──────── Page excerpt

Arzachel is a relatively young lunar impact crater located in the highlands in the south-central part of the visible Moon, close to the zero meridian (the visible center of the Moon). It lies to the south of the crater Alphonsus, and together with Ptolemaeus further north the three form a prominent line of craters to the east of Mare Nubium. The smaller Alpetragius lies to the northwest, and Thebit is to the southwest along the edge of the mare.

Description 

Arzachel is remarkably clear in its structure and a favorite telescope viewing subject for advanced amateur astronomers. The rim of Arzachel shows little sign of wear and has a detailed terrace structure on the interior, especially on the slightly higher eastern rim. There is a rough outer rampart that joins a ridge running from the north rim to southern rim of Alphonsus.

────────────────
──────── Stored records

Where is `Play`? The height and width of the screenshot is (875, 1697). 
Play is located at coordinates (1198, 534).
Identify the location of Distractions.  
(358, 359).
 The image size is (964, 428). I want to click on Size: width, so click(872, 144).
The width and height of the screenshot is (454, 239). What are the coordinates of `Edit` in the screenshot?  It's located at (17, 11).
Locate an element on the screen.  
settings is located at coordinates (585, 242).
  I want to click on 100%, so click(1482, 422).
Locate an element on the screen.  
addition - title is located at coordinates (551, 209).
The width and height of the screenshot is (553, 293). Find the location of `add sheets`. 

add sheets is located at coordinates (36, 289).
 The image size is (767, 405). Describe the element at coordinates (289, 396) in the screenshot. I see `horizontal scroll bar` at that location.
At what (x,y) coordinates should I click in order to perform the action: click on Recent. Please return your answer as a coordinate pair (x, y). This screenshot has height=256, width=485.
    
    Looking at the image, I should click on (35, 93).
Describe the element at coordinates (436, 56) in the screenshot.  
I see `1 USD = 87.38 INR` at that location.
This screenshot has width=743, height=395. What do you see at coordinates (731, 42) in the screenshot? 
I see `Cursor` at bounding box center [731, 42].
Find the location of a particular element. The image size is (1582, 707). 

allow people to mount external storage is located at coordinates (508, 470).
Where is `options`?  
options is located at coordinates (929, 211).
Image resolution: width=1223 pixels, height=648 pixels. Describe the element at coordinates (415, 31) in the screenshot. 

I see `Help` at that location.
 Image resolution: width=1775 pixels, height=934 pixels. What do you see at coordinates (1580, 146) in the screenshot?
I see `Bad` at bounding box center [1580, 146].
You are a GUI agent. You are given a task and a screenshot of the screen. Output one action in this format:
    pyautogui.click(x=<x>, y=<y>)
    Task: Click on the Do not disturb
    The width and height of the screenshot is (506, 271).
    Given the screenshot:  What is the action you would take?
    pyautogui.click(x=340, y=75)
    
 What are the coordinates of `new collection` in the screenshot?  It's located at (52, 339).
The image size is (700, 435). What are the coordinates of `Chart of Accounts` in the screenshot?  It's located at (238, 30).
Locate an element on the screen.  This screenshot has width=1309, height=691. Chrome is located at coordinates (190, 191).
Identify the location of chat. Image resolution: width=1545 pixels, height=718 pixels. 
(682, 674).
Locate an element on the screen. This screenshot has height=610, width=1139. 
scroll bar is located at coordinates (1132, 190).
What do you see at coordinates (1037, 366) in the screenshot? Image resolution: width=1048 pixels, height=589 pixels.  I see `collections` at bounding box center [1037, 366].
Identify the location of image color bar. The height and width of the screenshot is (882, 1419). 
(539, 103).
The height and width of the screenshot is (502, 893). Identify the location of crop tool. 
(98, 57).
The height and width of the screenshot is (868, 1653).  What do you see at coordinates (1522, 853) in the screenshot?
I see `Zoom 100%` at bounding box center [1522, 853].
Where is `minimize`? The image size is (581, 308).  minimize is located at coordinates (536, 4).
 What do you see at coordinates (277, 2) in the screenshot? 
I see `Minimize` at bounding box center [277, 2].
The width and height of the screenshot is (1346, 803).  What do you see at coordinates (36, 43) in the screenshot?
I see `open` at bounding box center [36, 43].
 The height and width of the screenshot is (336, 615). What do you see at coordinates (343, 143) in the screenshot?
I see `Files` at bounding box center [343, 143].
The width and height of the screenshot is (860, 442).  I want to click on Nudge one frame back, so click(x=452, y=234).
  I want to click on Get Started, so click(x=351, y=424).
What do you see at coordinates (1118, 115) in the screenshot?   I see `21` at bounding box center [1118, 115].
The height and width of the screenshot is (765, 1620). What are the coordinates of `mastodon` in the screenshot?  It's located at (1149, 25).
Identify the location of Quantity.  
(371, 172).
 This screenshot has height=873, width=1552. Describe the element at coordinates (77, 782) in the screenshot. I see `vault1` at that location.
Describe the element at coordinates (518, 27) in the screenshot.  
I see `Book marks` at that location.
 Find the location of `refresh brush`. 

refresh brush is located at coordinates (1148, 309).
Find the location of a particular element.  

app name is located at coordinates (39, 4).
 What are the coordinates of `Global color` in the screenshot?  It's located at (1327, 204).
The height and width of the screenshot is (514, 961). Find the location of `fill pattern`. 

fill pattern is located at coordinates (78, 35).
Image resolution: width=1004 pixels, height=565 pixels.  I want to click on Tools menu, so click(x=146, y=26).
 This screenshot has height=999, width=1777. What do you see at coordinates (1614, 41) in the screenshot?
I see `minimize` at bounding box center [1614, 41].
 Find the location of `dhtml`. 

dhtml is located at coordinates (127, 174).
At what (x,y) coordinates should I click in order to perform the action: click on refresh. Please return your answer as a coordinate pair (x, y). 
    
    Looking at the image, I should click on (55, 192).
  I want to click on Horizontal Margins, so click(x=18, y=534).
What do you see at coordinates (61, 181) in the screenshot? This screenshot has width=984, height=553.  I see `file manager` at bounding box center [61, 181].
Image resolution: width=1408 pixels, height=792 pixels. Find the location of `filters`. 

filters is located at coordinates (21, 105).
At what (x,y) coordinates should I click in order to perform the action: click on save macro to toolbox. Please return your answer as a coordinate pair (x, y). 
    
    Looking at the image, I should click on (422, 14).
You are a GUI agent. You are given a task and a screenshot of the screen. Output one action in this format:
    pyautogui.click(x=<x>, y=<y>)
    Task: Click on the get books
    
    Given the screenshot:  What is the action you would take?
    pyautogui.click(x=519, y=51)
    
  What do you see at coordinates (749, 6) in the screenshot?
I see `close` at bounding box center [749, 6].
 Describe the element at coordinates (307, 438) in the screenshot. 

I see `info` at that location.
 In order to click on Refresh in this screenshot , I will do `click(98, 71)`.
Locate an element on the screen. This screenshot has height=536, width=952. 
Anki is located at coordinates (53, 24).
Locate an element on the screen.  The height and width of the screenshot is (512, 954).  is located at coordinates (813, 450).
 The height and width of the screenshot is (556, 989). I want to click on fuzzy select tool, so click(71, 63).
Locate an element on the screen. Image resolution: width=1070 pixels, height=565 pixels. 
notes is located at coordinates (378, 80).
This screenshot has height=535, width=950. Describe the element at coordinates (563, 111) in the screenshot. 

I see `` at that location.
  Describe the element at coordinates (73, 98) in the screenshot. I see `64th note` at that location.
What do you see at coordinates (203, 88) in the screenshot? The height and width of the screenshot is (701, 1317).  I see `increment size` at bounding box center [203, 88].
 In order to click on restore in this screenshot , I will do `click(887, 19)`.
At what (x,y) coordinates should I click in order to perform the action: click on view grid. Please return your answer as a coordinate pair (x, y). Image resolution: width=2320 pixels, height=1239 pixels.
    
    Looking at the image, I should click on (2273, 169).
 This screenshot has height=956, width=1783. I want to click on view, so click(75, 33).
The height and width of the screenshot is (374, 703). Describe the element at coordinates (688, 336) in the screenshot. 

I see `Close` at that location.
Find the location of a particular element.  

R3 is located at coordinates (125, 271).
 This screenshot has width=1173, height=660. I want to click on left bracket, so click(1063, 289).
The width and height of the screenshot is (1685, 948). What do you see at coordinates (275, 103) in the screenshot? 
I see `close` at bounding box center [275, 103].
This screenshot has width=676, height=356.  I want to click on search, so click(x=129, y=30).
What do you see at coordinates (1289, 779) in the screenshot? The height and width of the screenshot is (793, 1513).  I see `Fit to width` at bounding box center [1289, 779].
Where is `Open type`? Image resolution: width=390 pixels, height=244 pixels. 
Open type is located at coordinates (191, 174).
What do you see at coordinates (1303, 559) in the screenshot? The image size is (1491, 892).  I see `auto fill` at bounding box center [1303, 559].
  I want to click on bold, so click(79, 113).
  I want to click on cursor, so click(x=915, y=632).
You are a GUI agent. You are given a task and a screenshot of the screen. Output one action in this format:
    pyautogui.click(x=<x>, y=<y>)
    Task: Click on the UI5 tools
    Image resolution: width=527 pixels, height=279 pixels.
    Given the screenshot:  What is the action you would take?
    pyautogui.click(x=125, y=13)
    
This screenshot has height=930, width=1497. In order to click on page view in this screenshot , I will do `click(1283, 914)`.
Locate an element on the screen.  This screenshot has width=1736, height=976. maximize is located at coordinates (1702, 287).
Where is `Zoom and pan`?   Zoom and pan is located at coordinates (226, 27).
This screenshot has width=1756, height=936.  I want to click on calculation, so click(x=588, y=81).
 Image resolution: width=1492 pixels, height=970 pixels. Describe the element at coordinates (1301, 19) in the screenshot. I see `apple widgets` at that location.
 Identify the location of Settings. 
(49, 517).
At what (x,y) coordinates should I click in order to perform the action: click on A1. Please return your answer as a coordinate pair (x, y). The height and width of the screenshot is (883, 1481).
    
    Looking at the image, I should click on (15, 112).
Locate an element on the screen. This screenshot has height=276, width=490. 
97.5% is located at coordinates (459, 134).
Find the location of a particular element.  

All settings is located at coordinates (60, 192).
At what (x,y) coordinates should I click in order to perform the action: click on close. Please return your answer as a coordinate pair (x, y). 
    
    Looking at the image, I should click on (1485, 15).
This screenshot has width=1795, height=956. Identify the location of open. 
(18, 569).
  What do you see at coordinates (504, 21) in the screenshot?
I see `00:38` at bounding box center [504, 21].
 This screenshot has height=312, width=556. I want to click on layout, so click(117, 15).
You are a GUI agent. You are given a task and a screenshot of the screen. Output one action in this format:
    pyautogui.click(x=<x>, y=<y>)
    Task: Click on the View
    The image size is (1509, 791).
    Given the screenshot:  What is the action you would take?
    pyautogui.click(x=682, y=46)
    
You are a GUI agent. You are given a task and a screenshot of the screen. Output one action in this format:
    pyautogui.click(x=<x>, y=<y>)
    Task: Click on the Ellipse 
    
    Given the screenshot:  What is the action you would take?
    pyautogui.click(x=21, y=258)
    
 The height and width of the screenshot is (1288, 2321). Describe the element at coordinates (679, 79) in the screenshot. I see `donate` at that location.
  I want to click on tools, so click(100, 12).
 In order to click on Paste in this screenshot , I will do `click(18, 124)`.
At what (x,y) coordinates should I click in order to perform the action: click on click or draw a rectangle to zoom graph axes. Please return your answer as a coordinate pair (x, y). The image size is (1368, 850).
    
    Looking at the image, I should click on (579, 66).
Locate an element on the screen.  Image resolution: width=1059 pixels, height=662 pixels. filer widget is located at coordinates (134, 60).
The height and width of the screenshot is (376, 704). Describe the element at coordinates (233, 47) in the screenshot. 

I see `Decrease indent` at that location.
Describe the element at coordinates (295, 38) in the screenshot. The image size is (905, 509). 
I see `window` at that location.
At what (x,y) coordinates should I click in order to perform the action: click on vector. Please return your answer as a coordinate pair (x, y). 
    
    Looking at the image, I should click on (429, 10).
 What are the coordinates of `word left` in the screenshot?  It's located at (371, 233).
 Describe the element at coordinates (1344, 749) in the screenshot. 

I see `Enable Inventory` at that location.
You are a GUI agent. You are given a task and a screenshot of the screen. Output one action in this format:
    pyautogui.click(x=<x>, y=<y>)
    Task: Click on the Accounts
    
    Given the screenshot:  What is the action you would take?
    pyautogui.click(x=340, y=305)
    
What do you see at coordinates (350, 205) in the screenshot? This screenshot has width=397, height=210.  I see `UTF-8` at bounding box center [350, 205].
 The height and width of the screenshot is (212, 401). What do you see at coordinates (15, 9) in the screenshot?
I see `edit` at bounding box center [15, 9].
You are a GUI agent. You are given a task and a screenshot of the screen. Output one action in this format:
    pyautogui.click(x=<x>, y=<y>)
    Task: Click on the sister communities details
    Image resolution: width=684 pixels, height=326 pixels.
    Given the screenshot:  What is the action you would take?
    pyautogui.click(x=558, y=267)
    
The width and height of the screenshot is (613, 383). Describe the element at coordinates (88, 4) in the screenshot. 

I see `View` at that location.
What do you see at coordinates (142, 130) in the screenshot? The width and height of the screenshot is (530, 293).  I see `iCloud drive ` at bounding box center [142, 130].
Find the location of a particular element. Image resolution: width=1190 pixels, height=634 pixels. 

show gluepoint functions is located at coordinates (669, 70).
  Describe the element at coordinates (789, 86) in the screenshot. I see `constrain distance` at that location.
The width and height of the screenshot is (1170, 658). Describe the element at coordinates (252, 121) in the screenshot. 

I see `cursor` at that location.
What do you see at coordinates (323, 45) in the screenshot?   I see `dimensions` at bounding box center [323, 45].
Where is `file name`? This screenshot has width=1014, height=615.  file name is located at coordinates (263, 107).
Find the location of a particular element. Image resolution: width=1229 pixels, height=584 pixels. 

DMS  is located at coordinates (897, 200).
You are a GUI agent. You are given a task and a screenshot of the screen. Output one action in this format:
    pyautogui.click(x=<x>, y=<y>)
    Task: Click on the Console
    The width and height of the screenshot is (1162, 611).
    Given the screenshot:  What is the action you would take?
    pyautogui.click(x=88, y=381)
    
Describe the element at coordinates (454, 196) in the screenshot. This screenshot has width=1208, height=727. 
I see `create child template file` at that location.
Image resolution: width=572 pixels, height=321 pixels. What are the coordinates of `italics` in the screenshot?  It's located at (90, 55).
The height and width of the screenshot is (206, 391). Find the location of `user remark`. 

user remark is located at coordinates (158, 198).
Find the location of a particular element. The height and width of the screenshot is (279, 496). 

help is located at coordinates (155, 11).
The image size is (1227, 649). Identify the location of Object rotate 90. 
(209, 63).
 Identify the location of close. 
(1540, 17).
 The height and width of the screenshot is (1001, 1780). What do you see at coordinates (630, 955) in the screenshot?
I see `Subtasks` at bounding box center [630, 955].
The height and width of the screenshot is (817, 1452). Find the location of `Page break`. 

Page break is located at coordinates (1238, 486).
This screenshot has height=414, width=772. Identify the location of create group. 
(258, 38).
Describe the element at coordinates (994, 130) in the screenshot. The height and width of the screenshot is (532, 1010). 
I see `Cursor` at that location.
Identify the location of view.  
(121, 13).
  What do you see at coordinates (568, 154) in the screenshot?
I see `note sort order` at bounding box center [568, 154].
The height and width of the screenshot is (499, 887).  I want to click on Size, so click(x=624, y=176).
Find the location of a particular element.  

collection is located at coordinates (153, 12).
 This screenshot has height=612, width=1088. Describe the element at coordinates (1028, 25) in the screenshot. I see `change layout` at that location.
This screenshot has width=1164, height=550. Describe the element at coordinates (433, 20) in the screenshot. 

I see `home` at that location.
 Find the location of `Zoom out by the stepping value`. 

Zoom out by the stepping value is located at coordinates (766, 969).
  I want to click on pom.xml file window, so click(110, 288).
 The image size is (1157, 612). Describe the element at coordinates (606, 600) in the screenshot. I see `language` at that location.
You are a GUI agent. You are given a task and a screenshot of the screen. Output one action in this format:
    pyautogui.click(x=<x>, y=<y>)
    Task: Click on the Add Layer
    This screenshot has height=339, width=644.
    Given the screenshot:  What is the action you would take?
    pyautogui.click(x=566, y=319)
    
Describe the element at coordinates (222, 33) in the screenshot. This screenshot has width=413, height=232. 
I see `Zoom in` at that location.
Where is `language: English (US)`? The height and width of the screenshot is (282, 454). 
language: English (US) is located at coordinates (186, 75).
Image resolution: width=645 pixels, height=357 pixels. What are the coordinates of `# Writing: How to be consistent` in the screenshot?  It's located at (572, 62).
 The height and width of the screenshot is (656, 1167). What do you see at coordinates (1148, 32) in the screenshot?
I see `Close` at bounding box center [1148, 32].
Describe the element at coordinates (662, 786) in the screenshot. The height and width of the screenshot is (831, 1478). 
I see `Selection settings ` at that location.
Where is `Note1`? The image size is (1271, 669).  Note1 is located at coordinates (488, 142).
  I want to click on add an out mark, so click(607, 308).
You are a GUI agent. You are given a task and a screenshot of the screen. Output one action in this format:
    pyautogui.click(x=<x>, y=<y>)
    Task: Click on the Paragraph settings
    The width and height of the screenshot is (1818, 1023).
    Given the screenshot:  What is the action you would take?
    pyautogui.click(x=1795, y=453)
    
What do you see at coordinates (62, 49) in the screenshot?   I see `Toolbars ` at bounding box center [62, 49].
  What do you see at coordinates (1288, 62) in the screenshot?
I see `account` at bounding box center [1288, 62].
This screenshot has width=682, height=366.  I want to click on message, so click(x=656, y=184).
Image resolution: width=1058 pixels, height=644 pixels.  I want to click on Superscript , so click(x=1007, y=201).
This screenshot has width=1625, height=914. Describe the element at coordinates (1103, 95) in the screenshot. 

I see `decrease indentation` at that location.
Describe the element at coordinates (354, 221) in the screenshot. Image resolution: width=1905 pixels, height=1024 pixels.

────────────────

● **Challenges**:
a: In the records, copy out verbatim the lines from the one containing "What do you see at coordinates (277, 2)" through the one containing "The height and width of the screenshot is (765, 1620).", both included.
b: Continue the description of the Arzachel lunar crater from its final sentence.

● **Responses in order**:
a:
 What do you see at coordinates (277, 2) in the screenshot? 
I see `Minimize` at bounding box center [277, 2].
The width and height of the screenshot is (1346, 803).  What do you see at coordinates (36, 43) in the screenshot?
I see `open` at bounding box center [36, 43].
 The height and width of the screenshot is (336, 615). What do you see at coordinates (343, 143) in the screenshot?
I see `Files` at bounding box center [343, 143].
The width and height of the screenshot is (860, 442).  I want to click on Nudge one frame back, so click(x=452, y=234).
  I want to click on Get Started, so click(x=351, y=424).
What do you see at coordinates (1118, 115) in the screenshot?   I see `21` at bounding box center [1118, 115].
The height and width of the screenshot is (765, 1620). What are the coordinates of `mastodon` in the screenshot?  It's located at (1149, 25).

b:
The rugged central peak of Arzachel is prominent, rising 1.5 kilometers above the floor, and is somewhat offset to the west with a bowed curve from south to north-northeast. The floor is relatively flat, except for some irregularities in the southwestern quadrant of the crater. There is a rille system named the Rimae Arzachel that runs from the northern wall to the southeast rim. A small crater lies prominently in the floor to the east of the central peak, with a pair of smaller craterlets located nearby.

Names

Arzachel is a Latinization of the name of the Arab astronomer and mathematician Abū Ishāq Ibrāhīm al-Zarqālī. Like many of the craters on the Moon's near side, Arzachel was named by Giovanni Riccioli, whose 1651 nomenclature system has become standardized. Earlier lunar cartographers had given the feature different names: Michael van Langren's 1645 map calls it "Annae, Reg. Fran.", after Anne, the Regent of France, and Johannes Hevelius called it "Mons Cragus" after one of the Mount Craguses of the ancient world.

Satellite craters

By convention these features are identified on lunar maps by placing the letter on the side of the crater midpoint that is closest to Arzachel.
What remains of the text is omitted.